Why Climate Change Could Benefit Parts of Canada’s Boreal Forest
It could be a refuge for plants and animals as temperatures warm.
Black spruce forest in northeastern Canada. Image: Guillaume Ajavon
The boreal forest in Quebec, which is full of black spruce trees, is absolutely huge—it's "about the size of Spain," Loïc D'Orangeville, a postdoctoral researcher at the Université du Québec à Montréal, told me. While the rest of the world grapples with the damaging effects of climate change—wildfires, drought, the list goes on—northeastern parts of the boreal forest could actually stand to benefit, according to his latest research.
In fact, he argues that Quebec's massive boreal forest could provide a much-needed "refuge" for plants and animals, as much of the continent gets hotter and drier, creating a latitudinal shift that drives the ranges of various species farther north.
D'Orangeville's findings are somewhat surprising, especially given the fierce wildfires we've seen this year in western Canada, most notably around Fort McMurray (and, yes, extreme wildfires are linked to climate change).
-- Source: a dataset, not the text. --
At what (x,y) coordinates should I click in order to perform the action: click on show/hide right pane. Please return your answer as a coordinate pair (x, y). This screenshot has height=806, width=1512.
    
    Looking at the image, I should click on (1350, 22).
But, while the boreal forest in western North America is expected to be under an increasing amount of strain—hot, dry weather creates conditions ripe for forest fires—the picture in the east is a bit different.
For one thing, warmer temperatures will bring a longer growing season to parts of the north, where it's relatively limited. And Quebec already receives from more than twice the mean annual precipitation compared to central and western regions: that extra moisture will create a much-needed buffer from increased evaporation, D'Orangeville said.
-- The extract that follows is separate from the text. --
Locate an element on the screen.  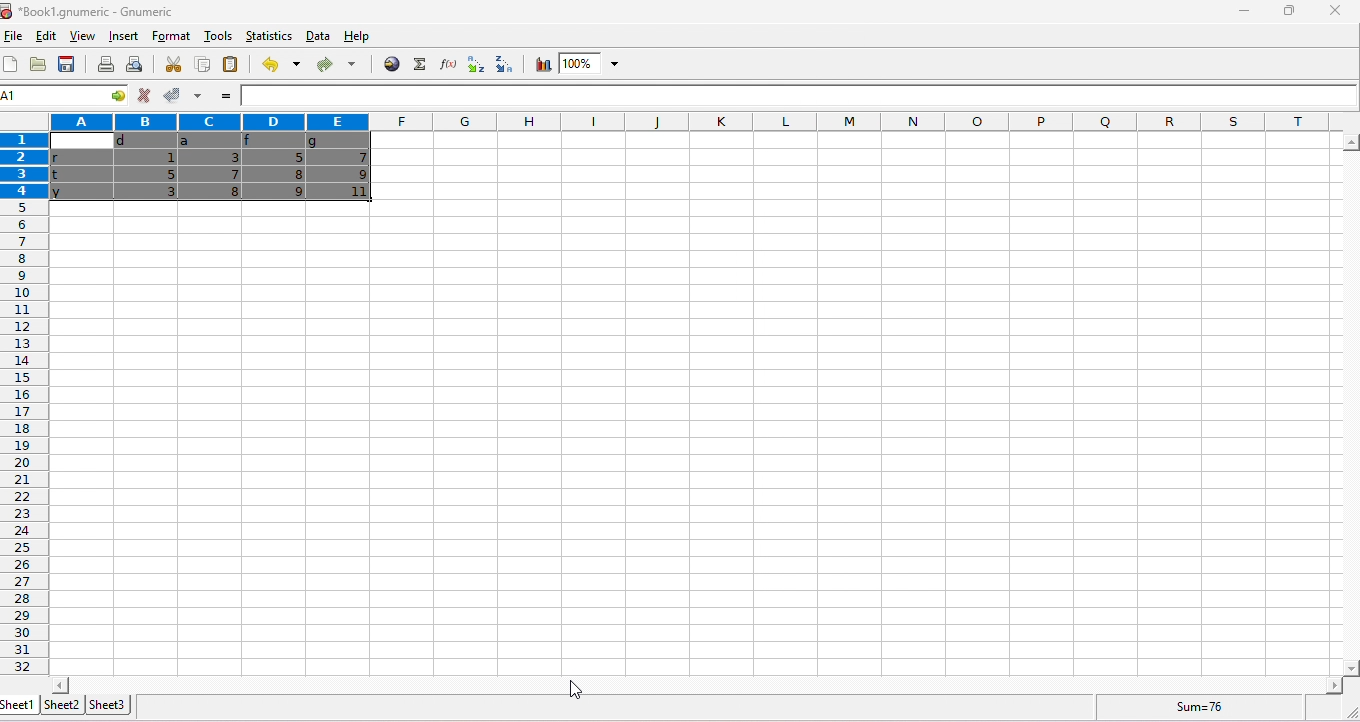
copy is located at coordinates (201, 64).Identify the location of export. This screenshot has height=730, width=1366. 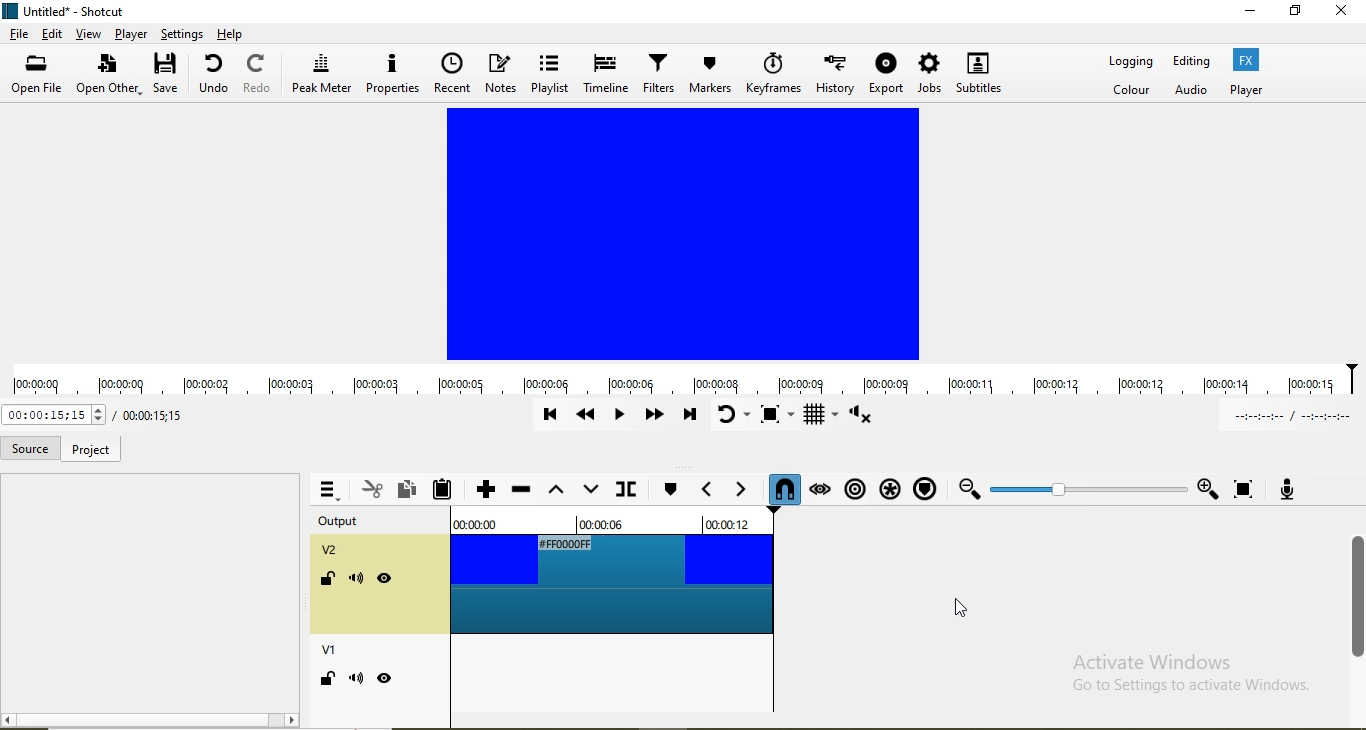
(887, 73).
Even so, until now, direct evidence that eastern parts of Canada could fare better as temperatures warm has been fairly hard to come by. That's because most of the research has been done using satellite data. In this new study, published Thursday in Science, D'Orangeville and his colleagues gathered and analyzed tree-ring data from a whopping 16,450 trees, across 583,000 km² of dense Quebec forest.
Black spruce is commercially important in Quebec, he said (D'Orangeville is also associated with Indiana University), so it's closely monitored across the province. "That's why we could access a data set [of this size]," he told me. "You don't normally get to play with a data set this big. It really is amazing."
In the analysis, they found that the trees in northern areas—between latitudes of 49 and 52˚N—will thrive: up to 80 percent of the forest there will see favourable growth between 2040 and 2070. (Above the 52nd parallel, temperatures are quite cold and trees get sparser, so the same effects won't be seen.)
"It tells us there's still going to be a good part of the black spruce range that's favourable habitat for [certain] species in coming decades," he said. "But that's only one side of the story."
The truth is that even Quebec's mighty forest won't be protected from the onslaught of climate change—not really. Wildfires will move farther north, D'Orangeville said. And insect plagues will continue to spread. (Quebec is in the grips of a long-running budworm epidemic, he noted. These bugs feed on various tree species, including black spruce.)
It will be important to identify regions around the world that could become buttresses against climate change, D'Orangeville said—and Quebec's forest could be one of them.
But the truth is that no part of the world is really safe from climate change. It impacts us all.